* Requirement: Retype, word for word, the line holding "Task: Click the 'Your email address' label" and each line after it down to the end of the data; pictures are not copied.

┄┄┄┄┄┄┄┄┄┄

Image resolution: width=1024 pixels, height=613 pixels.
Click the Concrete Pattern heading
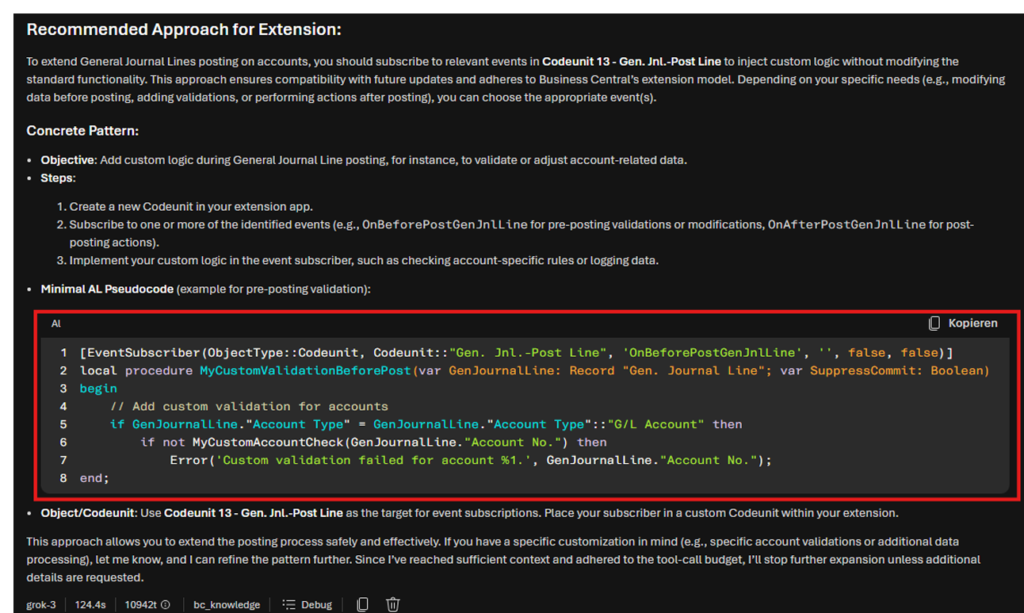point(82,131)
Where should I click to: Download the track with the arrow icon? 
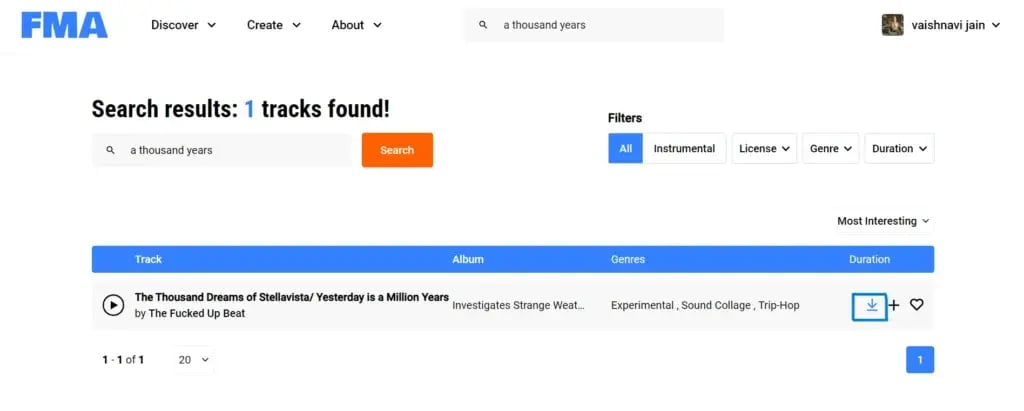(872, 305)
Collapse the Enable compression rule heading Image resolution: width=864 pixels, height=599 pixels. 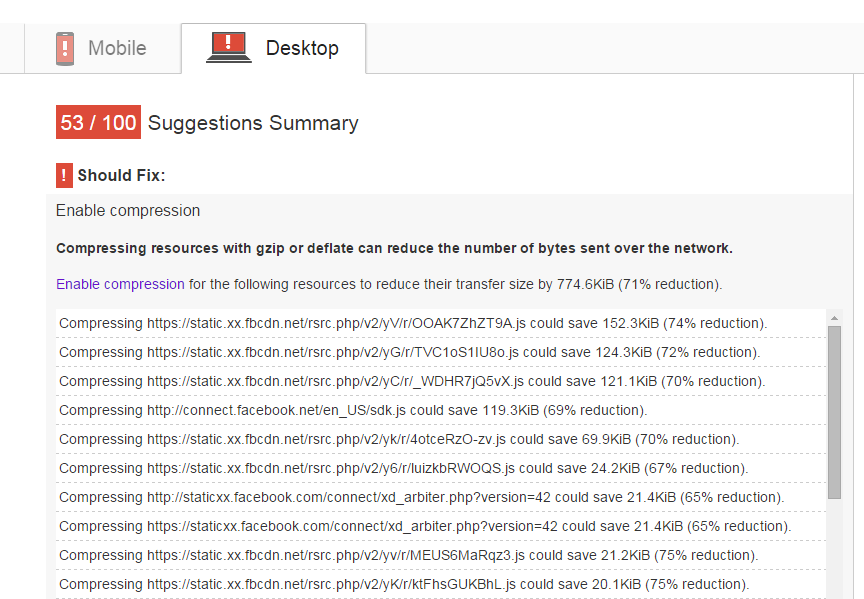128,211
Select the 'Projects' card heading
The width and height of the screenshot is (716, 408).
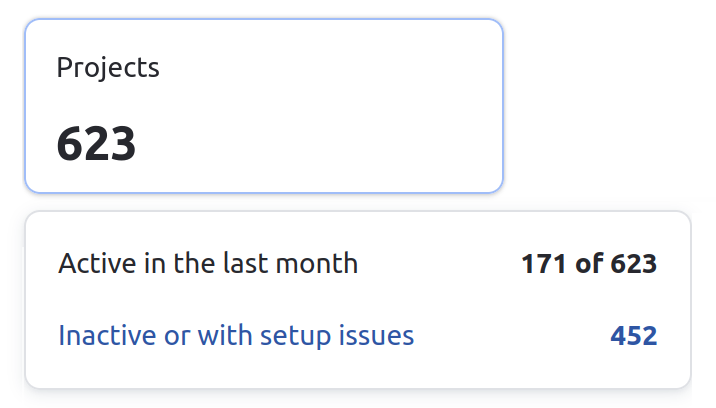tap(108, 68)
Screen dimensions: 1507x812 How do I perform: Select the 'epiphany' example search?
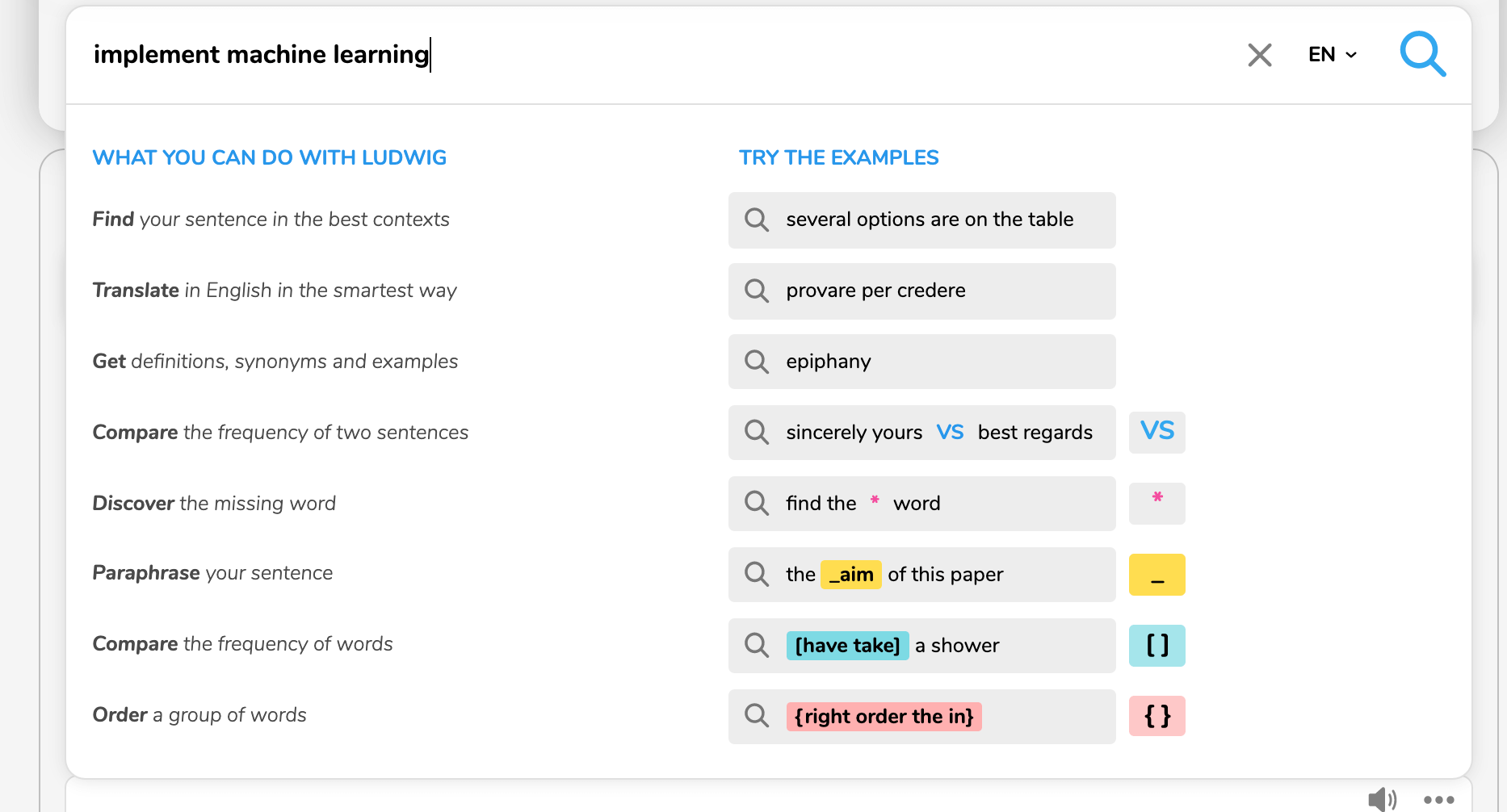[x=922, y=362]
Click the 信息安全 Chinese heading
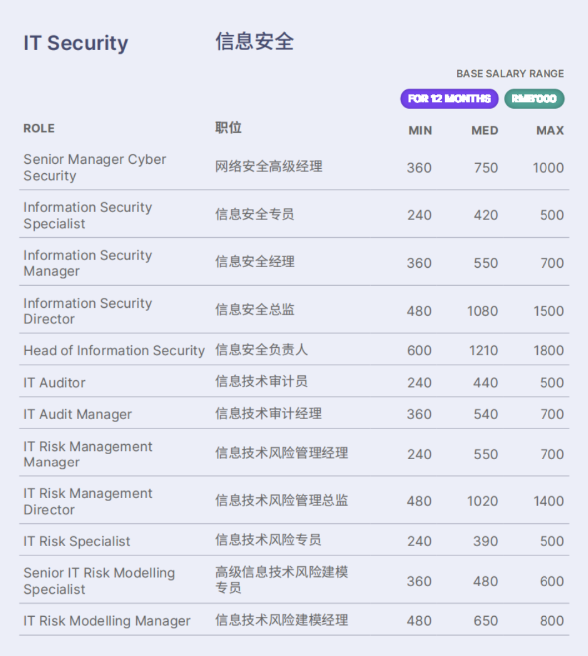 pyautogui.click(x=254, y=42)

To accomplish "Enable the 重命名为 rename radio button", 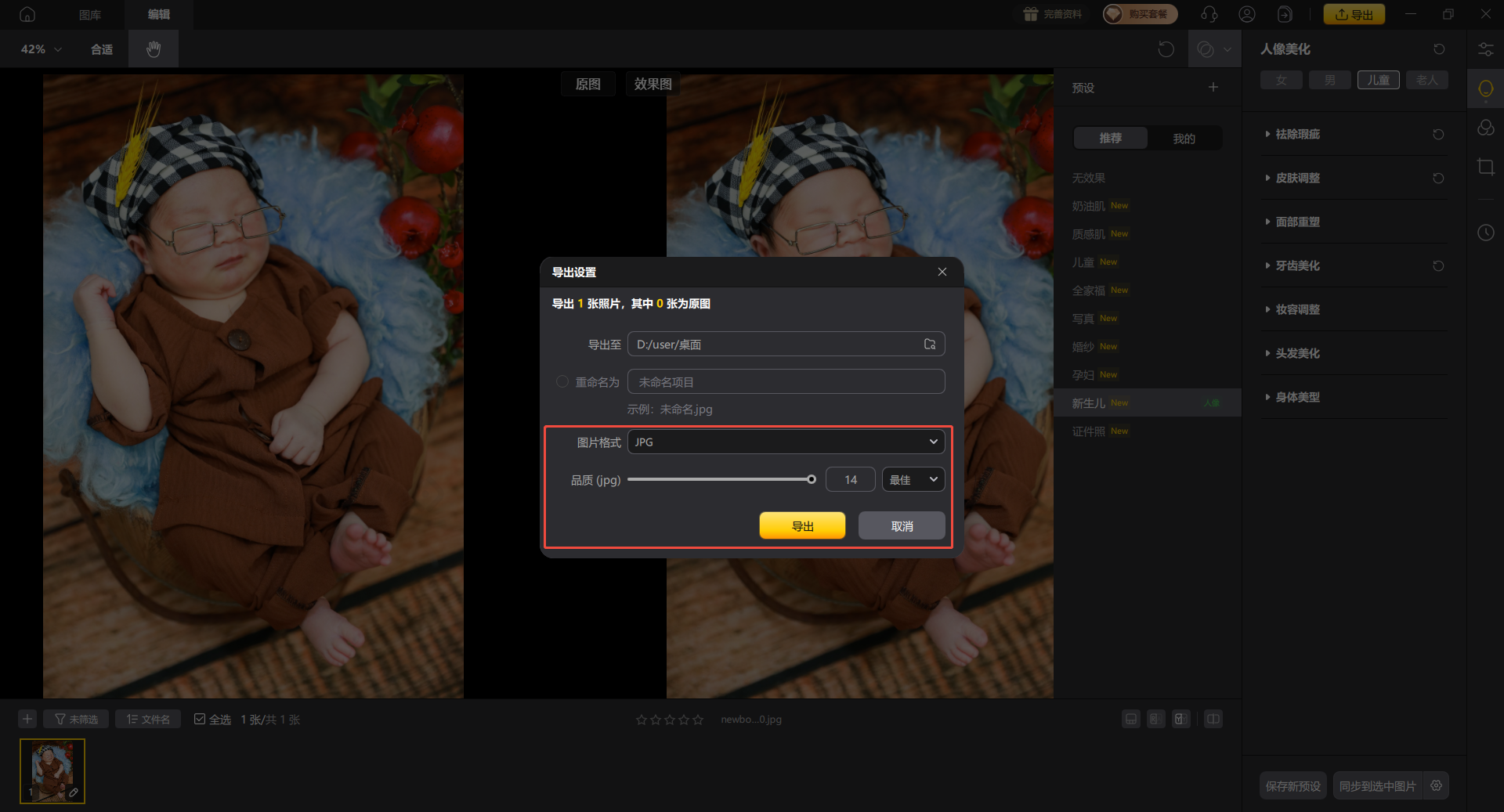I will 562,382.
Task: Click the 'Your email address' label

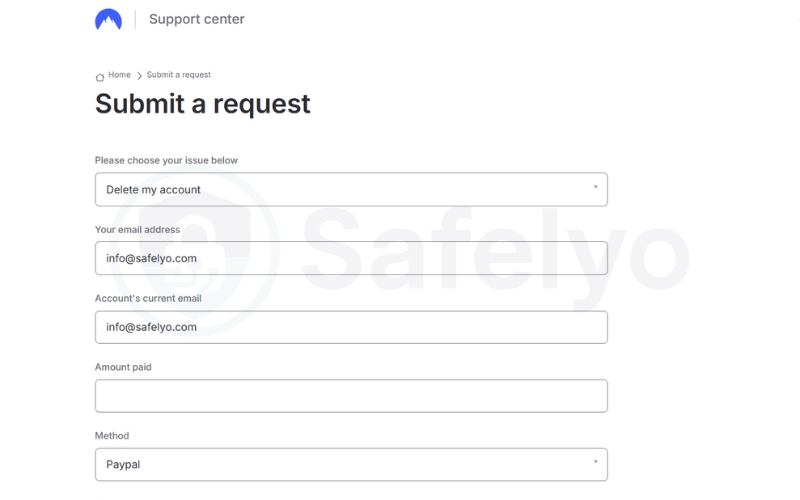Action: 137,229
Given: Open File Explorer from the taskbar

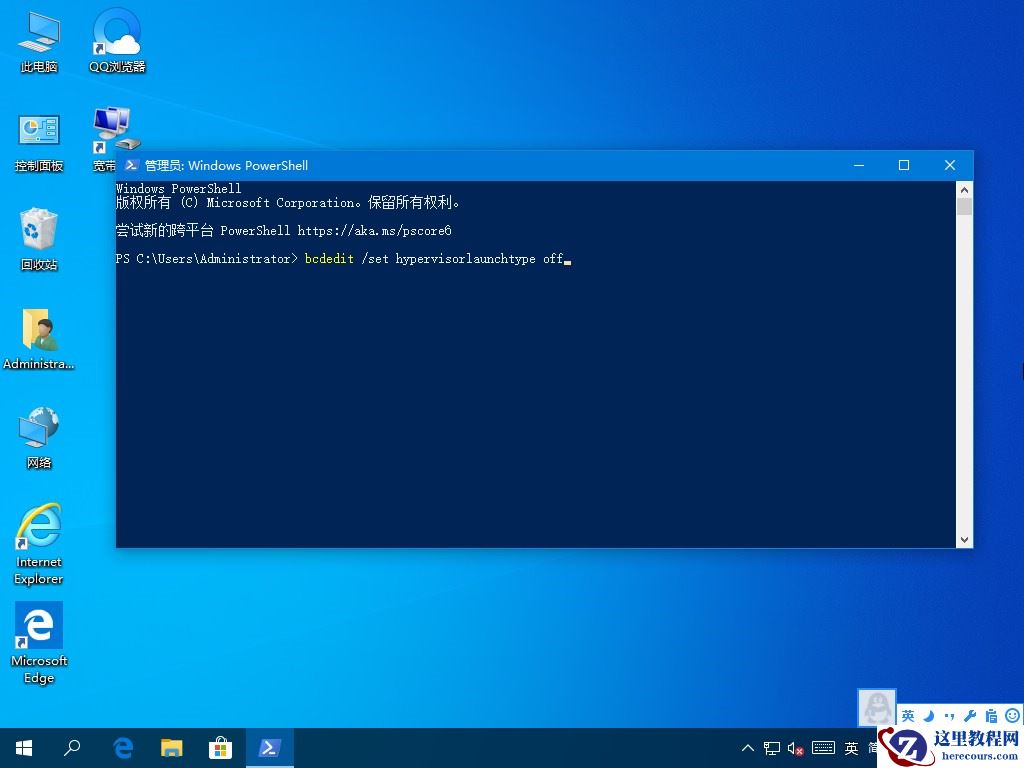Looking at the screenshot, I should pyautogui.click(x=172, y=747).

┄┄┄┄┄┄┄┄┄┄

* Problem solution:
Task: Click the 'Your email address' label

Action: 137,229
Given: Open File Explorer from the taskbar

Looking at the screenshot, I should pyautogui.click(x=172, y=747).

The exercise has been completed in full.